I want to pay tribute to my fantastic local CAB, which represents people at the appeal hearings. However, it cannot help everyone, and it is the people who are not able to get representation I worry about.

Given my constituents’ experiences, there is no doubt that the original assessments are flawed. Many decisions are overturned at tribunal, and it seems the system does not learn from its mistakes. For example, one constituent was assessed five times in eight years of being on ESA. At each assessment she was found fit for work. On each occasion she appealed and on each occasion she won that appeal. In the process she paid £150 to get medical evidence to support her appeals. How can the assessment process get it wrong five times? How can the absolute waste of public money that five separate appeals must have cost be justified when the final decision was the same every time? What does it say about the Government’s approach to people with long-term conditions? How many times does someone have to prove that they are ill and unable to work?

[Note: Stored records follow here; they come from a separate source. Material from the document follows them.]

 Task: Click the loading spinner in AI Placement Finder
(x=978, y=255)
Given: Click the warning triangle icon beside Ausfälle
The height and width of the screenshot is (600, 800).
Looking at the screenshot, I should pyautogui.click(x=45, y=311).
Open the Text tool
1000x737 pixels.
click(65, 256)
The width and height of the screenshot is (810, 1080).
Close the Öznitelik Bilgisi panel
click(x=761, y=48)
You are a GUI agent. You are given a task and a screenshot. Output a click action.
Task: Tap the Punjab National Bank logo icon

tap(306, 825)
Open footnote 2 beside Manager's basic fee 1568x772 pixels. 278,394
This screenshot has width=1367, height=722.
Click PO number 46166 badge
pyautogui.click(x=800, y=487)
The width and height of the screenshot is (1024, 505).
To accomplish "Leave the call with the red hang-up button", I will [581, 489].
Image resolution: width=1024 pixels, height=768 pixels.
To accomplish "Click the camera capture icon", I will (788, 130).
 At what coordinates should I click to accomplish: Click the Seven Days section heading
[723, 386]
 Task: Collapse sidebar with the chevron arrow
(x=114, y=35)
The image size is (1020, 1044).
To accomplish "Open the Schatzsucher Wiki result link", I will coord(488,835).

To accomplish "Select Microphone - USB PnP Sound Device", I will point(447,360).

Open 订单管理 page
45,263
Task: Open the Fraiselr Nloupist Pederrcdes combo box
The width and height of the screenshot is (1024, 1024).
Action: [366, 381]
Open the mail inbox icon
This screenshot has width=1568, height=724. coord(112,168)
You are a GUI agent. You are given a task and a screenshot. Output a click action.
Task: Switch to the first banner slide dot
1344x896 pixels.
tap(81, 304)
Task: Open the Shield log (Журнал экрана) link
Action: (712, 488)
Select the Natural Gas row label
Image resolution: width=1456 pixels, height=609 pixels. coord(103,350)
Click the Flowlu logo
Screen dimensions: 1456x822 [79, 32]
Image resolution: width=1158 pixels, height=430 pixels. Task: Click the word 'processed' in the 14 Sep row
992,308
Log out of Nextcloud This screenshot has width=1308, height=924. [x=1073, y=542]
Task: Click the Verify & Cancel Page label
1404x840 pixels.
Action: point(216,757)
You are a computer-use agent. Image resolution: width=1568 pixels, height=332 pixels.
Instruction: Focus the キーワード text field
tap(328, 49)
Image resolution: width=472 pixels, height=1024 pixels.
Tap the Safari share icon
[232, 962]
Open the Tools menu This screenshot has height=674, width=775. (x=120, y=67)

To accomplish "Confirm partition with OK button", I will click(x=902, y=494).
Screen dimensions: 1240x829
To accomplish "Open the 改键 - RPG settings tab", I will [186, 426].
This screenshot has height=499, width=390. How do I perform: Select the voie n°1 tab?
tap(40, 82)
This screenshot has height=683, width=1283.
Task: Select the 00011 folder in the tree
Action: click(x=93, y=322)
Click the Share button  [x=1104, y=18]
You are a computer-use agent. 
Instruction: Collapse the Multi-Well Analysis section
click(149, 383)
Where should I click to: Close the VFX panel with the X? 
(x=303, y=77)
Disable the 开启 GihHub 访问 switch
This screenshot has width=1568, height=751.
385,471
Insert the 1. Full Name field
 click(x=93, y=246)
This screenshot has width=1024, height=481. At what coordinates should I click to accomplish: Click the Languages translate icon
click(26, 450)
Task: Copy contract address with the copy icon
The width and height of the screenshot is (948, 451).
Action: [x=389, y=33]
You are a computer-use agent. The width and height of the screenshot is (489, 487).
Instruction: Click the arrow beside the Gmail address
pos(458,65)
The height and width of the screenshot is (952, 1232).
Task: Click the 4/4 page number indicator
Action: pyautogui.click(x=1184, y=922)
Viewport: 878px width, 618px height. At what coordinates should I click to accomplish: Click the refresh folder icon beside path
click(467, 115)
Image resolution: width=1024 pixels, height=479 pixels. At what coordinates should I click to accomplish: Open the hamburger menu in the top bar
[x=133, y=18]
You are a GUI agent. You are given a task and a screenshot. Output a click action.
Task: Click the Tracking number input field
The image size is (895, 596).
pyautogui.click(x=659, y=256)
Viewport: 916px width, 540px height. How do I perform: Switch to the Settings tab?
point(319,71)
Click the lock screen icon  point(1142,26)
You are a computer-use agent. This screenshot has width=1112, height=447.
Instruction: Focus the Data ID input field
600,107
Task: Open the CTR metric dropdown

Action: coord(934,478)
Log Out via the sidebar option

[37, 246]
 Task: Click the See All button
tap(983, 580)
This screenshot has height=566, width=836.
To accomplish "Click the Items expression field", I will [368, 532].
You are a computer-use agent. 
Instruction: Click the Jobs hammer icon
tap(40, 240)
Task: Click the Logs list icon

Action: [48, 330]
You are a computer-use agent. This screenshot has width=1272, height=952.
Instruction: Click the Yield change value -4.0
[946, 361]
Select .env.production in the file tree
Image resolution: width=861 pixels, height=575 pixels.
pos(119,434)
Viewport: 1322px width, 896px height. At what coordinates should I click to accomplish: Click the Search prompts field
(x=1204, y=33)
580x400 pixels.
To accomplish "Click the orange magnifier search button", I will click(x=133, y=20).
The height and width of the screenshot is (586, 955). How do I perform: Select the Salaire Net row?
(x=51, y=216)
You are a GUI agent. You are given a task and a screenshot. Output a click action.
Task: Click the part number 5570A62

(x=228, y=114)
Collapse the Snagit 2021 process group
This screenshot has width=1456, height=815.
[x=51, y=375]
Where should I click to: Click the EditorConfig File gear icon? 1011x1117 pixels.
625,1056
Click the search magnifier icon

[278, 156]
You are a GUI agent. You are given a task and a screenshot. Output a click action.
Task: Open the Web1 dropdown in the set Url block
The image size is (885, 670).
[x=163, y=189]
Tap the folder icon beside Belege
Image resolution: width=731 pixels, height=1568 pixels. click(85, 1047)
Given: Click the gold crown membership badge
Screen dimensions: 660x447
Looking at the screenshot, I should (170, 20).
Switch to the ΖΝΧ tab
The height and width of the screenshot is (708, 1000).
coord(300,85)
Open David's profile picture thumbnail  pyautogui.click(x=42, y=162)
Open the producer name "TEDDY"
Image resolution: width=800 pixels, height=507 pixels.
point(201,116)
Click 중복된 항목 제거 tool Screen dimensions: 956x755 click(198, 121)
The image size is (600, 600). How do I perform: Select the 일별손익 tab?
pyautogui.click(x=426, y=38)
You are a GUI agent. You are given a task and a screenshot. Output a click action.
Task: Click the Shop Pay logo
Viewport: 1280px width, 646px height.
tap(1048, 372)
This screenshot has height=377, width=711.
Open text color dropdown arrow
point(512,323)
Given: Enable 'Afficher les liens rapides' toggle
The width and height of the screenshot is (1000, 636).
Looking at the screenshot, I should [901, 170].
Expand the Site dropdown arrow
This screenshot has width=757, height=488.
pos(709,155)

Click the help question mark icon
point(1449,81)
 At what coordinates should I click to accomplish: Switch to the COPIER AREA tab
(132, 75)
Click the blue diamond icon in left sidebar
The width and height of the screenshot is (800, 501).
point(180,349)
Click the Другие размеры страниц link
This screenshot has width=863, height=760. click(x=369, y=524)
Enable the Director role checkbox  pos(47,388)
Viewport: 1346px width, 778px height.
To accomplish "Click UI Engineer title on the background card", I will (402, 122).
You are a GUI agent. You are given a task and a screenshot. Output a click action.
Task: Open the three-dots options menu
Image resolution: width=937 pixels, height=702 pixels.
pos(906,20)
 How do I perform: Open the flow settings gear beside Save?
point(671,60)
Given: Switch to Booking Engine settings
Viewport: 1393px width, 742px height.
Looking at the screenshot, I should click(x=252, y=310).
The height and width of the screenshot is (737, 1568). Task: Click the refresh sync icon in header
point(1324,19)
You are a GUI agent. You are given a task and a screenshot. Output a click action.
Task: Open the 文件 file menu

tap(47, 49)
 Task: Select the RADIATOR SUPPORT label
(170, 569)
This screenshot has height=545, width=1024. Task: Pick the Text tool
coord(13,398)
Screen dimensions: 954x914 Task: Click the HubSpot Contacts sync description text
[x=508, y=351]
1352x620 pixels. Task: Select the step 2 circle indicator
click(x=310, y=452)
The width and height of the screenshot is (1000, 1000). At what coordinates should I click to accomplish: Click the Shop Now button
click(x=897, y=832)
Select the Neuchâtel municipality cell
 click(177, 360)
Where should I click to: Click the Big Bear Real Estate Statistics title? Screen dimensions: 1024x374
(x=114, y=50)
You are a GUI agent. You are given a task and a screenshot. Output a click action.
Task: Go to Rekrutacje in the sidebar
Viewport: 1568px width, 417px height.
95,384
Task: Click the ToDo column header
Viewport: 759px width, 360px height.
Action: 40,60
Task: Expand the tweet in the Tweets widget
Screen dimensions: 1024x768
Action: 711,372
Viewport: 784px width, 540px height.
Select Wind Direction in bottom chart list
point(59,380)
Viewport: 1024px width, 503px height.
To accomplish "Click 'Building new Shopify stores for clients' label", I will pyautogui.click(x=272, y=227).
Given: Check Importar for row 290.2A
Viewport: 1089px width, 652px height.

Last-minute cancellations have also been an issue. I have heard from constituents whose assessments have been cancelled on the day the assessment is due to take place, and in some cases the constituents were actually at the assessment centre when their appointment was cancelled. That seems to be particularly the case when the assessment is scheduled for a time after half past three. The most recent example involved a lady who was struggling when entering the assessment centre. Obviously, it is a very stressful experience. She was shaking, crying and not engaging, and then she was told that her assessment would be delayed by another 45 minutes, at which point she became so distressed that she had to leave the centre and cancel the appointment. That is a callous and uncaring way to treat someone. When one of my constituents rang up two days before her assessment to give notice that she would not be well enough to attend, she was told that it was too late for the assessment to be rescheduled and she would be recorded as a no show. It is double standards of the highest order.

In conclusion, people with long-term conditions deserve compassion, respect and support. They should not be made to feel they are on trial because they are ill.